Exercise goal: Every line in the records below with the string "Office" is to be copied out.

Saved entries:
== Segment start ==
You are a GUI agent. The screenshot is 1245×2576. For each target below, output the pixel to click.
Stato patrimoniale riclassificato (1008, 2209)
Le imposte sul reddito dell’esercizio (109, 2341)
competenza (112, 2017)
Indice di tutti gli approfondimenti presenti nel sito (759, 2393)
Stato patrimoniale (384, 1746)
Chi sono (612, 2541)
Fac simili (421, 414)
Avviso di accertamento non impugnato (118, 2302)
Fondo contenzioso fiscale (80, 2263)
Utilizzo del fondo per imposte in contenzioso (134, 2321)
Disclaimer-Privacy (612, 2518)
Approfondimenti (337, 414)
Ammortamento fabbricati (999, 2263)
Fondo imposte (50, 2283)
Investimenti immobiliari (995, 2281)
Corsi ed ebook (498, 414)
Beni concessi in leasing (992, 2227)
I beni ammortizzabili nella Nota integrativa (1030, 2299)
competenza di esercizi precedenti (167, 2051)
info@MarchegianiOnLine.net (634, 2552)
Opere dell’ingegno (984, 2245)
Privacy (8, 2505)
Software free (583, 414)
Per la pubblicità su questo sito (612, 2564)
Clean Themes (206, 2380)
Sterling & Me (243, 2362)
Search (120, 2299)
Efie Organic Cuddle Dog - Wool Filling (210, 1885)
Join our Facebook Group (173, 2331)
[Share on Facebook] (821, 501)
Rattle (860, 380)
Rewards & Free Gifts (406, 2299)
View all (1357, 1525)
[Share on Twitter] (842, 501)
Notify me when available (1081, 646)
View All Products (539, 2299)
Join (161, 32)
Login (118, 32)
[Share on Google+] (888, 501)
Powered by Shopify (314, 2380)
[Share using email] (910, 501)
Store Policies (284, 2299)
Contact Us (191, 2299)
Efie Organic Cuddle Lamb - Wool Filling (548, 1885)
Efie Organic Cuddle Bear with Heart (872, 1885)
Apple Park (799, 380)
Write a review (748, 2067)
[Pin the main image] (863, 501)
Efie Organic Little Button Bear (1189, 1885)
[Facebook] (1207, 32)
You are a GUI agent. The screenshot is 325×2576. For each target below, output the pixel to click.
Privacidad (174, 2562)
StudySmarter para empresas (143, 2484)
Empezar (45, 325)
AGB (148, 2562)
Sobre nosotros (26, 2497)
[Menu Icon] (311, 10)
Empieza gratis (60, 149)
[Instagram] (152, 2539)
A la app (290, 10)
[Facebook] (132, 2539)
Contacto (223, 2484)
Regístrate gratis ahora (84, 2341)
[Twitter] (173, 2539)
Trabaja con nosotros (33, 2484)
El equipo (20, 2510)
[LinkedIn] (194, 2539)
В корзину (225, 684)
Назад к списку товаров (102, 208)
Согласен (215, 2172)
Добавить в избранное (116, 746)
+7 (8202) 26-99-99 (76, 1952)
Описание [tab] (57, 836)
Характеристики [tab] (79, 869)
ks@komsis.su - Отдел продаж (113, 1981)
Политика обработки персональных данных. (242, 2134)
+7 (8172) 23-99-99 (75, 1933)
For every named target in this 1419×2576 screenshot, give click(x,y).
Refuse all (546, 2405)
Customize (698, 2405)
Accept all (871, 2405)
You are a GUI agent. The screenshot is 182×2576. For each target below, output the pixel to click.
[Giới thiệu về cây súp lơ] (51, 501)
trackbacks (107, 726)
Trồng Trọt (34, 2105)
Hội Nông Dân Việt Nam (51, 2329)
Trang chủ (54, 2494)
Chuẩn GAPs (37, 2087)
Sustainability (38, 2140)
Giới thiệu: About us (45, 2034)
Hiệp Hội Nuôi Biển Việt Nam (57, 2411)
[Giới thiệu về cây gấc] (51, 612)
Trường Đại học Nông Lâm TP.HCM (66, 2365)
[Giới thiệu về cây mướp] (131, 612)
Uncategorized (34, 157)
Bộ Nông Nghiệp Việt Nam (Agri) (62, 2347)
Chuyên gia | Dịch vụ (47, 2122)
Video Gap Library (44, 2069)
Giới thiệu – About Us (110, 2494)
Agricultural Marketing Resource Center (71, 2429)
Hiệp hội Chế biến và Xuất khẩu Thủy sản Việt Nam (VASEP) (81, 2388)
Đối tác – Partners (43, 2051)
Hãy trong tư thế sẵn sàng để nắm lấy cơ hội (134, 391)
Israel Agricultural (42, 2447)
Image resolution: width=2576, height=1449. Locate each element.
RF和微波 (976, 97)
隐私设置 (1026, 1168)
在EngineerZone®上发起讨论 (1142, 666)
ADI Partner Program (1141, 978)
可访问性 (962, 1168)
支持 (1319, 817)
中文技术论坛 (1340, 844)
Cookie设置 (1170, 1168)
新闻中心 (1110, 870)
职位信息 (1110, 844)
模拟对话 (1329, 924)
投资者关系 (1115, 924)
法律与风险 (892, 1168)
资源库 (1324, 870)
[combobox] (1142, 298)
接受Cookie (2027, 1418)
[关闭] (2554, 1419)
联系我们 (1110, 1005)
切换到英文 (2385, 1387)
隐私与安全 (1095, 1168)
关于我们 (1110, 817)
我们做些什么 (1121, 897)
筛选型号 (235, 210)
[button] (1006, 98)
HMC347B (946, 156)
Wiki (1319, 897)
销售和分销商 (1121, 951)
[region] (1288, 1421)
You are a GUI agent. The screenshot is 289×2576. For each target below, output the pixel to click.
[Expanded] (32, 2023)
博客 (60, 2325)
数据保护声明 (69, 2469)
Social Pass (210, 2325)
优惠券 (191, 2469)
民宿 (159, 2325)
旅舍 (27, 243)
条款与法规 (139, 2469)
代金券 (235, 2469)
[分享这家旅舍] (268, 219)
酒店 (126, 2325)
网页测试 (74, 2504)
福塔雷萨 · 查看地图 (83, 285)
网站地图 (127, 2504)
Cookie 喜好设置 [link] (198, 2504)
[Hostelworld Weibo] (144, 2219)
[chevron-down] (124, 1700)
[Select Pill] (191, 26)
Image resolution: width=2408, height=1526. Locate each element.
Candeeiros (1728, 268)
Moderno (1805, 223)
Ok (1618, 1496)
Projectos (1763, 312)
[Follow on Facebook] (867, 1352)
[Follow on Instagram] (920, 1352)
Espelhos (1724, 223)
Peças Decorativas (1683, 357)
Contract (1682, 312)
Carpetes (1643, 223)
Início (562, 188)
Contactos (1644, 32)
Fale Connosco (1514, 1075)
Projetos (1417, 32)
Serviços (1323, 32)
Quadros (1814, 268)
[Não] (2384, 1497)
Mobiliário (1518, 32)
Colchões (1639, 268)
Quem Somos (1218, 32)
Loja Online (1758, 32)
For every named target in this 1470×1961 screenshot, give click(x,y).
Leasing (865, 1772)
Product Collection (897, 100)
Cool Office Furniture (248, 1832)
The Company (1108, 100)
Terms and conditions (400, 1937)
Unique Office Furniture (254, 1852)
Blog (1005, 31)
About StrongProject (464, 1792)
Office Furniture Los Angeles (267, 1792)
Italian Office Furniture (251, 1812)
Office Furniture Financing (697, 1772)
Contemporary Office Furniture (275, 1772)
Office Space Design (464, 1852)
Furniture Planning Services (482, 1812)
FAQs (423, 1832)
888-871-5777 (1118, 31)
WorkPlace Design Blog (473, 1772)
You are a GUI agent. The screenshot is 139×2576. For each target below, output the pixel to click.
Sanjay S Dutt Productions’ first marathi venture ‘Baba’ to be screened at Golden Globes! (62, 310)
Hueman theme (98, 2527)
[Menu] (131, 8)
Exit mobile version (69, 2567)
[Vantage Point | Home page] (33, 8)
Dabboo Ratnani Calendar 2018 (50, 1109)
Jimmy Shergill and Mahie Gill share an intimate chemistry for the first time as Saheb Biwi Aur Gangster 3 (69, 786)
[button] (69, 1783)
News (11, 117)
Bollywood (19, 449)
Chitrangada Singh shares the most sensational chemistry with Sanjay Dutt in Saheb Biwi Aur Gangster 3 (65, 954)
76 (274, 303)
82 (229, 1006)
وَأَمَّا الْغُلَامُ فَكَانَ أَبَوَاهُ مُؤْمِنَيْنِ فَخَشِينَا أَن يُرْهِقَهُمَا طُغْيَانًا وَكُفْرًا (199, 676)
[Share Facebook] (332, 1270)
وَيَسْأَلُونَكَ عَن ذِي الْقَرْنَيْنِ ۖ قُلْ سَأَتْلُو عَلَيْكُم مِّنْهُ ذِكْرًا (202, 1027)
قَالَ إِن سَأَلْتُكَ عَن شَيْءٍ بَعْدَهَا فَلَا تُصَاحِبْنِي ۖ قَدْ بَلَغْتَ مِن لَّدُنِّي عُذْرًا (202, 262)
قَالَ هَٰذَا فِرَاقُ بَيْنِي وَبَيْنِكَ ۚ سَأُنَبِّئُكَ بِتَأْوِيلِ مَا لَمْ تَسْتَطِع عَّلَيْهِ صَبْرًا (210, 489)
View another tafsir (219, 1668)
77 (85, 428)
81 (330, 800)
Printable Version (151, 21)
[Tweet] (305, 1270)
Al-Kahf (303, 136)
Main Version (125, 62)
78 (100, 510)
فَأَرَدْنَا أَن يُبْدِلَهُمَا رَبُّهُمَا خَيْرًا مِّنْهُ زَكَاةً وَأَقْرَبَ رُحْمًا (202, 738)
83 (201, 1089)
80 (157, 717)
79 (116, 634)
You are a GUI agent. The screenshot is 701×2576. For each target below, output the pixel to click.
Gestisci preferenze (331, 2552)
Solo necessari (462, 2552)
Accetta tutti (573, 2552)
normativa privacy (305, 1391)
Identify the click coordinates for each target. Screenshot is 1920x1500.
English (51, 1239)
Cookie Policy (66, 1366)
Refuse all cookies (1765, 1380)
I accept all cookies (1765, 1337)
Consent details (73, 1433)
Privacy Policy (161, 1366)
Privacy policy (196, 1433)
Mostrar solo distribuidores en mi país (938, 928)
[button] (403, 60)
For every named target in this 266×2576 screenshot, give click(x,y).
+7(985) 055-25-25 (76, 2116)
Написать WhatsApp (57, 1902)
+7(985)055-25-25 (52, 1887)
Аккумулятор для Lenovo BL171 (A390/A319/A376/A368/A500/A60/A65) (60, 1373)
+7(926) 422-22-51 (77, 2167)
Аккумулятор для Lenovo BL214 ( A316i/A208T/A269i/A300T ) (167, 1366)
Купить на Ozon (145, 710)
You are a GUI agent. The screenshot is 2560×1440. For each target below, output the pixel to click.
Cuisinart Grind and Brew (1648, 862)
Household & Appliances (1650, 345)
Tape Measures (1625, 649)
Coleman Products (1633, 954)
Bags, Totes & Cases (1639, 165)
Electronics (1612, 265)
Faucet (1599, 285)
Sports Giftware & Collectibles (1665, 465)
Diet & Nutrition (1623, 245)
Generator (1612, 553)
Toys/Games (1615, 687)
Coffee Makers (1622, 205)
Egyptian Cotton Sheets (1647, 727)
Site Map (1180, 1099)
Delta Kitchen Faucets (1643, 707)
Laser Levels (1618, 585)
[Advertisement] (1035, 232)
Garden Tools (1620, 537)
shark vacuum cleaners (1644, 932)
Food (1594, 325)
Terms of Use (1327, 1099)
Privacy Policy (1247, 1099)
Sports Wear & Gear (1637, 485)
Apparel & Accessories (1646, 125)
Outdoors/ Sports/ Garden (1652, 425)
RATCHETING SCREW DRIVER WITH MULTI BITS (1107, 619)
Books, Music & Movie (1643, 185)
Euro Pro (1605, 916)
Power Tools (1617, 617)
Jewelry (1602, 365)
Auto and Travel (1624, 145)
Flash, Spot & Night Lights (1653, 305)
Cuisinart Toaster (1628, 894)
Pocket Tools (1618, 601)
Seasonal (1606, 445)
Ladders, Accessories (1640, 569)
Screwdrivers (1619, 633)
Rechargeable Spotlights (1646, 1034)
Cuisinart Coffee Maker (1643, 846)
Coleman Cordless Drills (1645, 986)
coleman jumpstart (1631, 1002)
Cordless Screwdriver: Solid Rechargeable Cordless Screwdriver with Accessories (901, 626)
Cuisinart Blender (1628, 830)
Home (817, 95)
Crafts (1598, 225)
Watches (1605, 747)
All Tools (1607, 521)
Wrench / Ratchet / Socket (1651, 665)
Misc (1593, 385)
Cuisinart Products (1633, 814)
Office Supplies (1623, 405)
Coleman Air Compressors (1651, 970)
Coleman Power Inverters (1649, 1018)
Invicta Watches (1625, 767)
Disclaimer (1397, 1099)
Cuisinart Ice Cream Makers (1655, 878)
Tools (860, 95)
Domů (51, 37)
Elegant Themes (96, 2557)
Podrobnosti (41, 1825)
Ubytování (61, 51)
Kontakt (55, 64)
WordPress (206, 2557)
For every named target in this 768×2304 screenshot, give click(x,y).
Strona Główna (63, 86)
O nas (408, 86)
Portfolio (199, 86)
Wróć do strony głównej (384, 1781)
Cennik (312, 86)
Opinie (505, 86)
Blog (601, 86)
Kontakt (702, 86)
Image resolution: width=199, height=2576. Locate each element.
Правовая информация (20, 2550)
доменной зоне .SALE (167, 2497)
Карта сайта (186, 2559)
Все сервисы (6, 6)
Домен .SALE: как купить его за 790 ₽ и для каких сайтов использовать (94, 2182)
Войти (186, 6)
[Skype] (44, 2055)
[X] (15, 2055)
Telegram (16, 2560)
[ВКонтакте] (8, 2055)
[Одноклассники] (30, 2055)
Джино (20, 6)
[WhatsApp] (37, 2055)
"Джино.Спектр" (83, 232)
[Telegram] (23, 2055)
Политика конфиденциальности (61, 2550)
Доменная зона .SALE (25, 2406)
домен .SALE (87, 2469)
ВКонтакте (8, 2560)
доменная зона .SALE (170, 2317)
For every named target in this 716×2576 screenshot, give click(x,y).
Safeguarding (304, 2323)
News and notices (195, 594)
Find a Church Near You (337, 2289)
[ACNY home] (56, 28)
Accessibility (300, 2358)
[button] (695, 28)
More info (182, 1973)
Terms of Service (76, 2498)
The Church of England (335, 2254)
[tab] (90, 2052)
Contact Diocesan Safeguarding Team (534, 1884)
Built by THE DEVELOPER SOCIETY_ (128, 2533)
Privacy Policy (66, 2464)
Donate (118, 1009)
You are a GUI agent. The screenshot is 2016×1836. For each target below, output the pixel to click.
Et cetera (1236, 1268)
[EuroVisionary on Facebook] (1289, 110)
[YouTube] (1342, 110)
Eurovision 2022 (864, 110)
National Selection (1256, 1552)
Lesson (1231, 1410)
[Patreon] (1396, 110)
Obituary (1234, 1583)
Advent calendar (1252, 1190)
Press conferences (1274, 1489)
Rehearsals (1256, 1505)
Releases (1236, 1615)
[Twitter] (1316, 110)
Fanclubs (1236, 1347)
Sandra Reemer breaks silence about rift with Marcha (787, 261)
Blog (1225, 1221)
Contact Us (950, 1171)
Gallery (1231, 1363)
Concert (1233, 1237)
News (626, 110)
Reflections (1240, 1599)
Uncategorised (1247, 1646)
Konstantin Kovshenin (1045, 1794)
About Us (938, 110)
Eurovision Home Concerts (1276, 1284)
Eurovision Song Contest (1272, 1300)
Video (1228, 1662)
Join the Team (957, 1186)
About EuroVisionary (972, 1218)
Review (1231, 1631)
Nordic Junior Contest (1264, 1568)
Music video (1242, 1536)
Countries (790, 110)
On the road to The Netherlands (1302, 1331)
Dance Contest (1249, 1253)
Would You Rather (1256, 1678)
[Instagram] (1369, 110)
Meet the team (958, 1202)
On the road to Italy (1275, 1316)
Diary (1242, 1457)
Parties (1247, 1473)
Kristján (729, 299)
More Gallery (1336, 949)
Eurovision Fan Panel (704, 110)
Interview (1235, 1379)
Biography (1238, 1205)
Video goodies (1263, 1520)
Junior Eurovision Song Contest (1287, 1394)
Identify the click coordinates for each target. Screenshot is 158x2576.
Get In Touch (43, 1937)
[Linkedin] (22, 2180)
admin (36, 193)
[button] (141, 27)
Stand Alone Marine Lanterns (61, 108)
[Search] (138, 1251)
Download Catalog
== Segment end ==
Exercise output:
Cool Office Furniture (248, 1832)
Unique Office Furniture (254, 1852)
Office Furniture Los Angeles (267, 1792)
Italian Office Furniture (251, 1812)
Office Furniture Financing (697, 1772)
Contemporary Office Furniture (275, 1772)
Office Space Design (464, 1852)
Office Supplies (1623, 405)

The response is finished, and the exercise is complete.